– Un buque de crucero es como un gran hotel de lujo flotante. En el caso del Empress hablamos de once cubiertas en las que se distribuyen salones, bares, restaurantes y otras instalaciones como el gran casino, la discoteca o el spa: para que siempre tengas algo que hacer o un rincón donde perderte.
– En un crucero todas tus necesidades están cubiertas. El “todo incluido” permite que puedas comer cuando te apetezca, repetir las veces que desees y tomar copas sin mirar la cartera. Una gran ventaja especialmente en destinos un poco más caros, como Noruega.
– Desentenderse de hacer y deshacer el equipaje durante toda la travesía: un lujo que sólo valoras en el momento de abandonar el barco, cuando ese camarote ya se ha convertido en tu pequeño hogar y tienes que meter todas tus cosas en la maleta de nuevo.
– El contacto con la población local será algo más limitado, pero en el propio crucero también se conoce mucha gente. Entre 2.500 personas alguien habrá parecido a ti, y si no es así… ¡siempre puedes dedicarte a la “fotografía social”, como hago yo! 😛
– Precisamente observando al resto de pasajeros llegué a la conclusión de que pocos viajes habrá tan adecuados para hacerse en familia. La abuela de 87 años, el niño de seis meses… tanto a bordo del buque como en las excursiones en tierra, es fácil que cada uno encuentre su propio ritmo, algo que en un viaje con mochila resulta algo más complicado.

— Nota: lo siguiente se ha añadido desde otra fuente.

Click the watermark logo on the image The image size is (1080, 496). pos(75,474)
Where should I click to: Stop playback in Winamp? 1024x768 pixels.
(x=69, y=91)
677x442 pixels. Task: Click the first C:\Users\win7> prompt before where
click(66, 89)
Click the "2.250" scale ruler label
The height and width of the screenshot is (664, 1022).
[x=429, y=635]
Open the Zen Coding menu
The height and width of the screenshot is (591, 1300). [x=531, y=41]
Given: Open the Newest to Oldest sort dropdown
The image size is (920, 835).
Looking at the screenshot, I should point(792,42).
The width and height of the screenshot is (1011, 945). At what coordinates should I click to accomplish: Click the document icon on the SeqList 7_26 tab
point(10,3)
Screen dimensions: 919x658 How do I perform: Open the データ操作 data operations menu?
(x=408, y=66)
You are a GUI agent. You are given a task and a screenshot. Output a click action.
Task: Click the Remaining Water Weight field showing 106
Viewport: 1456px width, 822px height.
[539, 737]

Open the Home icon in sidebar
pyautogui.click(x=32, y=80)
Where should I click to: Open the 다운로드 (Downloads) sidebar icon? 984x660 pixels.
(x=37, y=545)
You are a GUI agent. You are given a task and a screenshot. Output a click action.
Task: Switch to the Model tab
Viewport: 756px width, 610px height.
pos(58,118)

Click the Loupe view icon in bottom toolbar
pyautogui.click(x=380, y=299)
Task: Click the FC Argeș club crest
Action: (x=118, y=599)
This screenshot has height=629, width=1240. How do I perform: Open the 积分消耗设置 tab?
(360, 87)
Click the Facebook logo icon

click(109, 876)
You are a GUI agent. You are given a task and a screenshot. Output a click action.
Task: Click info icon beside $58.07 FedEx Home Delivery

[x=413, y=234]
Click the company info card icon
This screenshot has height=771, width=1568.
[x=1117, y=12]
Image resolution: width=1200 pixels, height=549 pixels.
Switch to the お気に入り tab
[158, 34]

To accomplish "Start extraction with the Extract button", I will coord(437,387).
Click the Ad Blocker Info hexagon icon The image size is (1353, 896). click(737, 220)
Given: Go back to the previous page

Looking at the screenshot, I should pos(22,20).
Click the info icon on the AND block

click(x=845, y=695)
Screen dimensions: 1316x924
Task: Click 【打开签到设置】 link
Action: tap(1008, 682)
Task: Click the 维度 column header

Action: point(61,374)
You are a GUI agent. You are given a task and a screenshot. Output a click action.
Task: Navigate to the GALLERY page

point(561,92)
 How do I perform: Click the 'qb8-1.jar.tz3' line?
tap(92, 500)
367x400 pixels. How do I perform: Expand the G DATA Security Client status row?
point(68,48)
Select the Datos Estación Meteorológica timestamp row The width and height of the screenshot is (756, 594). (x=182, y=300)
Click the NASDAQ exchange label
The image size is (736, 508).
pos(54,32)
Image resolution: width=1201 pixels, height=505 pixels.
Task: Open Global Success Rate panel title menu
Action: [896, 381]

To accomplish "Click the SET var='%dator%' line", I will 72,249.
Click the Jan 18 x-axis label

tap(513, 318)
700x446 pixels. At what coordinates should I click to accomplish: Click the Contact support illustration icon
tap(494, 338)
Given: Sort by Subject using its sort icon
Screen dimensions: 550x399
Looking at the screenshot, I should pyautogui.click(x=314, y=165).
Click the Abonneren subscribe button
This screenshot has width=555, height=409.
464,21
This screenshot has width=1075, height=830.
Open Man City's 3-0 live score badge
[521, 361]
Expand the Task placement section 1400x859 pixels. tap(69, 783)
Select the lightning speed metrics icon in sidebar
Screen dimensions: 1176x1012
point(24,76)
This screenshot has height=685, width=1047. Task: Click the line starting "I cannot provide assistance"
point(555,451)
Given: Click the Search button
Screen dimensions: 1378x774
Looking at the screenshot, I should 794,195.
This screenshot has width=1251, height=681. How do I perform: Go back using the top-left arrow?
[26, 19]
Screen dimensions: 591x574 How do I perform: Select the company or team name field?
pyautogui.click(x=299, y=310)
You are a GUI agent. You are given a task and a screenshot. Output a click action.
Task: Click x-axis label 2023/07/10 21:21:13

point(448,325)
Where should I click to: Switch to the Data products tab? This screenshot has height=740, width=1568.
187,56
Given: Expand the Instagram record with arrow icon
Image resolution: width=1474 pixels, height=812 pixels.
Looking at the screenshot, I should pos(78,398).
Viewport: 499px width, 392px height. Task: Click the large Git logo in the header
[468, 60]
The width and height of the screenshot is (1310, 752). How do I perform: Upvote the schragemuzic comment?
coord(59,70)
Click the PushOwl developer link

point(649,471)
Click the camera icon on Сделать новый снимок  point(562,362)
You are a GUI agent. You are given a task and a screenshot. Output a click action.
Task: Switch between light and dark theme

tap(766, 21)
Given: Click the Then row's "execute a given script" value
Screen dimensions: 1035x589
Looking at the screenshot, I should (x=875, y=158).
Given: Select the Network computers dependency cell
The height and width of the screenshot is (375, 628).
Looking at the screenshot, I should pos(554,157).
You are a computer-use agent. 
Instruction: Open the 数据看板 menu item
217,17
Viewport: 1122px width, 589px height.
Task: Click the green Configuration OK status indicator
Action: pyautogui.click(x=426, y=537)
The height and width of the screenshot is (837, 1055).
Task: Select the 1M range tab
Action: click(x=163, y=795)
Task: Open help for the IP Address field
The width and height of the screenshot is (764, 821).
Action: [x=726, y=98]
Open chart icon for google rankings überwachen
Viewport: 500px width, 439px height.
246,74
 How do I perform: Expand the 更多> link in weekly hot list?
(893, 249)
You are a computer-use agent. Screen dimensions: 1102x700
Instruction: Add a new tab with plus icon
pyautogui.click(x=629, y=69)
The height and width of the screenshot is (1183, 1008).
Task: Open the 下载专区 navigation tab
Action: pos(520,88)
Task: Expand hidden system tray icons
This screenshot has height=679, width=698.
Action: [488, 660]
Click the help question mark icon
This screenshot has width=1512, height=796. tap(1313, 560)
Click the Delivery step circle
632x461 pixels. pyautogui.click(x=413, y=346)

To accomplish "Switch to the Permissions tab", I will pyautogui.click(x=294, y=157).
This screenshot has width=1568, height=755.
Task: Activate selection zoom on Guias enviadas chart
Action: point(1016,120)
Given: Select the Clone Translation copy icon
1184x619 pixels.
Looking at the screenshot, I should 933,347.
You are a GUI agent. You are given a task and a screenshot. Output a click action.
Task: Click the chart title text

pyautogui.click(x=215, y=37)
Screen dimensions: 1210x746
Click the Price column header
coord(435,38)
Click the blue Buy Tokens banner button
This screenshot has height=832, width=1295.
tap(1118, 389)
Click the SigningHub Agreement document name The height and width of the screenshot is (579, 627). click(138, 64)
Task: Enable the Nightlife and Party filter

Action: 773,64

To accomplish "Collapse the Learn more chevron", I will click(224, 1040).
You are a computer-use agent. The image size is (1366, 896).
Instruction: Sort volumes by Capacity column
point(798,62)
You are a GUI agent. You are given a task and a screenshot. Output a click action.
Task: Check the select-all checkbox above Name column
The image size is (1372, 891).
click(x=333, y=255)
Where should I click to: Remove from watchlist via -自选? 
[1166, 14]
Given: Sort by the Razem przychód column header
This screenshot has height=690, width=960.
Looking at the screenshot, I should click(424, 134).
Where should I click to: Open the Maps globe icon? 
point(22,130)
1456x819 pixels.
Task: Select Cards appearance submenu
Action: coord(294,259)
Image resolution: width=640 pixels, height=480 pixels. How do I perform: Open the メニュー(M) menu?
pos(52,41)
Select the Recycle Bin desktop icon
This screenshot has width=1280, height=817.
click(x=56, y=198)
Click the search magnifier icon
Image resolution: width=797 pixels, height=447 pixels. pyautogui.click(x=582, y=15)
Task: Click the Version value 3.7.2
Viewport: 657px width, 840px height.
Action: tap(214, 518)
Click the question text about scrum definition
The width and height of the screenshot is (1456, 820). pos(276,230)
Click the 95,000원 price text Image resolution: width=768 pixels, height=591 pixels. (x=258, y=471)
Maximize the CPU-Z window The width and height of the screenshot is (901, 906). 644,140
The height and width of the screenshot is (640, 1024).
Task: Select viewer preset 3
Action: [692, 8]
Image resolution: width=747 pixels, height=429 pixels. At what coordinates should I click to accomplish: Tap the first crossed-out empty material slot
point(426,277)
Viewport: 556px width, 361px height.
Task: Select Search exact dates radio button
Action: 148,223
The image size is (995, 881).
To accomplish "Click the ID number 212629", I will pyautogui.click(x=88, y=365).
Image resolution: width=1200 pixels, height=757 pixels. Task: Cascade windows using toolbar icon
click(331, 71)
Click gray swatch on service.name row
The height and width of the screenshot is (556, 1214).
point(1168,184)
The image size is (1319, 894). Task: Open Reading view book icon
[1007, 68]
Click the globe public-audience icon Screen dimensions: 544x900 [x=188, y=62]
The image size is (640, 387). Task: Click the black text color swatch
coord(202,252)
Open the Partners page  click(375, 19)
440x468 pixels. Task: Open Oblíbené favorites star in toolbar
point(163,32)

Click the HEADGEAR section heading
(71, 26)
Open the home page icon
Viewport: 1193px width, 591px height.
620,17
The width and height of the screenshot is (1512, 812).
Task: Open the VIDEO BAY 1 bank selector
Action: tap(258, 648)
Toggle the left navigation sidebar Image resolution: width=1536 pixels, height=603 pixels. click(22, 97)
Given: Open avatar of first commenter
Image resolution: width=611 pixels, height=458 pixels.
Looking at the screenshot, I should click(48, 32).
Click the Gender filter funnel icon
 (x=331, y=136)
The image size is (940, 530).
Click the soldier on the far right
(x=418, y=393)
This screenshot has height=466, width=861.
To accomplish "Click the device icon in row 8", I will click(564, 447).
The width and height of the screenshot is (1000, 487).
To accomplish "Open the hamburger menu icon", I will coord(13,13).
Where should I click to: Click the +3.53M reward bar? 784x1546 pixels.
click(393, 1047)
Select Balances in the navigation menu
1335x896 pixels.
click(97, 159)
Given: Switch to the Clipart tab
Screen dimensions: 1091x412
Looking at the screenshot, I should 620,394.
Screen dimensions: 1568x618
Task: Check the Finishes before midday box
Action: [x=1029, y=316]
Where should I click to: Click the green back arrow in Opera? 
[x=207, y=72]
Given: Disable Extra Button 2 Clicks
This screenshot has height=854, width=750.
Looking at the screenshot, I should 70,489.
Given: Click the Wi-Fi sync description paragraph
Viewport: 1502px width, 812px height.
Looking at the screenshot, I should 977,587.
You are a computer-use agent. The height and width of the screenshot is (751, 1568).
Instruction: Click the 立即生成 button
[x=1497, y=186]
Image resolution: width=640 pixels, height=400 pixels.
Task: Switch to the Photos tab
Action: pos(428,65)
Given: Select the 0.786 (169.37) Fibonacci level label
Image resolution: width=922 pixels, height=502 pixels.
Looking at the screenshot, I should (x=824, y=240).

– Conocer países algo menos accesibles (o más caros) por cuenta propia, como pueden ser los Emiratos Árabes Unidos, es mucho más fácil en un crucero todo incluido. Y en el caso de los increíbles paisajes de los fiordos noruegos, a los que también es posible llegar por tierra, adquieren una perspectiva totalmente diferente cuando se admiran desde el barco.
– La sensación de estar en medio del mar, con el gran azul rodeándote hasta donde tu vista llega a alcanzar… es indescriptible. Si a eso le añadimos las noches eternas del verano de Noruega, esta razón por sí sola ya vale un viaje en crucero.